Вячеслав Рыбаков - Не успеть
А жена ревновала к собственным фотографиям. «Что душу травить? Меня не интересует прошлое, оно прошло – меня интересует, что сейчас и что потом», – вот что она мне сказала еще пару лет назад, когда я предложил ей повспоминать вместе, пройтись, взявшись за руки, по нашему общему корню, неудержимо тонущему в трясине дней; а однажды дошло до скандала. Был день ее рождения, гости ушли; умаявшись насмерть стряпней, затолкав в постель перевозбужденного Кирю, она рухнула сама. К двум ночи я перемыл посуду, искипятив на нее пять чайников – горячей воды, как всегда летом, не было, шла сезонная проверка теплотрасс, а мыться при жаре можно и собственным потом, если слегка посыпаться «Пемоксолью» или, на худой конец, «Суржей», аллергии пойдут, значит, кожа изнеженная, сам виноват, – а потом, уверенный, что она уже спит, затворился в кабинете и раскинул живительный пасьянс. Дверь открылась у меня за спиной раздраженно и внезапно, фотографии на столе дернулись от пощечины сквозняка; женщина, еще хмельная, спросила с порога: «Опять онанизмом занимаешься? Живая баба в постели лежит – а он тут холодных, плоских щупает…» Коньяк и у меня журчал в церебральных сосудах; нейроны, как подгулявшие деревенские орлы, развернув гармоники, стояли в нем по колено, без сапог – я даже не попытался спрятать засушенные лепестки отцветшей жизни, в которой я мог хоть пять сезонов носить одну и ту же рубашку, и она, хоть и выгорала, но не расползалась от первой же стирки; в которой на один лучезарный морской день нам хватало для счастья грозди винограда и банки сардин, и стоило это счастье копеек семьдесят, а не сорок три рубля при условии штампа о временной прописке, за каковой, сутки отстояв под надписью «Граждане СССР имеют право на отдых», нужно отдать двести семьдесят три рубля госпошлины и тридцать с копейками комиссионного сбора; в которой я был уверен, что состояние моих близких зависит от моей чести, моего таланта, моей работоспособности, от того, что мною можно гордиться, ведь я узнаю и придумываю такое, чего не знает и не может придумать на Земле, кроме меня, никто… и сами собой, без усилий, расцветали, как на припеке, кипели, как в очаге, в голове идеи, и десятки страниц – те, из которых я клеил потом коляски – покрывались умными, безошибочными, изумляющими словами… Не по-доброму взвинченный недобрым вторжением, я ответил тихо: «Зато этих плоских вон сколько, и мы с ними друг друга любили…»

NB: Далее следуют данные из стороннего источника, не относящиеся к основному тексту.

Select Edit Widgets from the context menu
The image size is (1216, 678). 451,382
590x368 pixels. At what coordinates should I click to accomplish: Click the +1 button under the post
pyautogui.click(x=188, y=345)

Была истерика. Жена плакала. Жена кричала: «Уходи! Невыносимо тебе?! Дохлая я, дохлая, да? А сам-то! Ну уходи – хоть на все четыре стороны, хоть к библиотекарше своей! Думаешь, дожидается еще? Ну иди!! Но мы же умрем! Женщина не может одна и зарабатывать деньги, и искать, где на них что-то купить! Я же с ума сойду, я же сдохну на бегу, в какой-нибудь давке, и твой сын умрет с голоду в пустой квартире! А ты иди! Рисуй свои закорючки, академиком станешь!»
Состояние близких зависит лишь от того, насколько быстро уменьшаются номерки на твоих руках.
Я убрал фотографии и подошел к окну. Я держался очень прямо и все равно ощущал невыносимую, тяжелую горбатость. Твердое сырое полено, вздувшееся внутри меня, давило легкие; было не продохнуть; было не забыть ни на миг. Я открыл раму, уличная духота дотронулась до духоты в квартире и замерла на пороге окна. Спящие, безмолвные дома витали в прозрачной мгле, пустые улицы, странно просторные, серыми лентами катились внизу. Неподвижность.
Из дома напротив вышла пара.
Парень и девушка, оба в брюках, оба обнаженные по пояс. Они держались за руки. Им оставались минуты. Крылья девушки были напряжены, развернуты просторным мерцающим крестом – даже отсюда было видно, как в густом безветрии шевелится, переливаясь бархатными волнами, нащупывая направление, ориентационная шерстка. Они заметили меня, парень что-то сказал негромко, девушка звонко засмеялась в бескрайней ночной тишине и, помахав мне светлой рукой, крикнула: «Счастливо оставаться!» «Квакай дальше, отец!» – крикнул парень. Он отставал немного, с его плеч будто громадный бесформенный тюк свисал до земли. Больше они на меня не оборачивались. Девушка прижалась грудью к локтю парня в, заглядывая друг другу в глаза, они стояли и ждали.
Где-то вдали, за райкомом, прогрохотал, лязгая раздрыганным железом кузова на измолоченном асфальте, порожний грузовик. И снова все замерло и затихло.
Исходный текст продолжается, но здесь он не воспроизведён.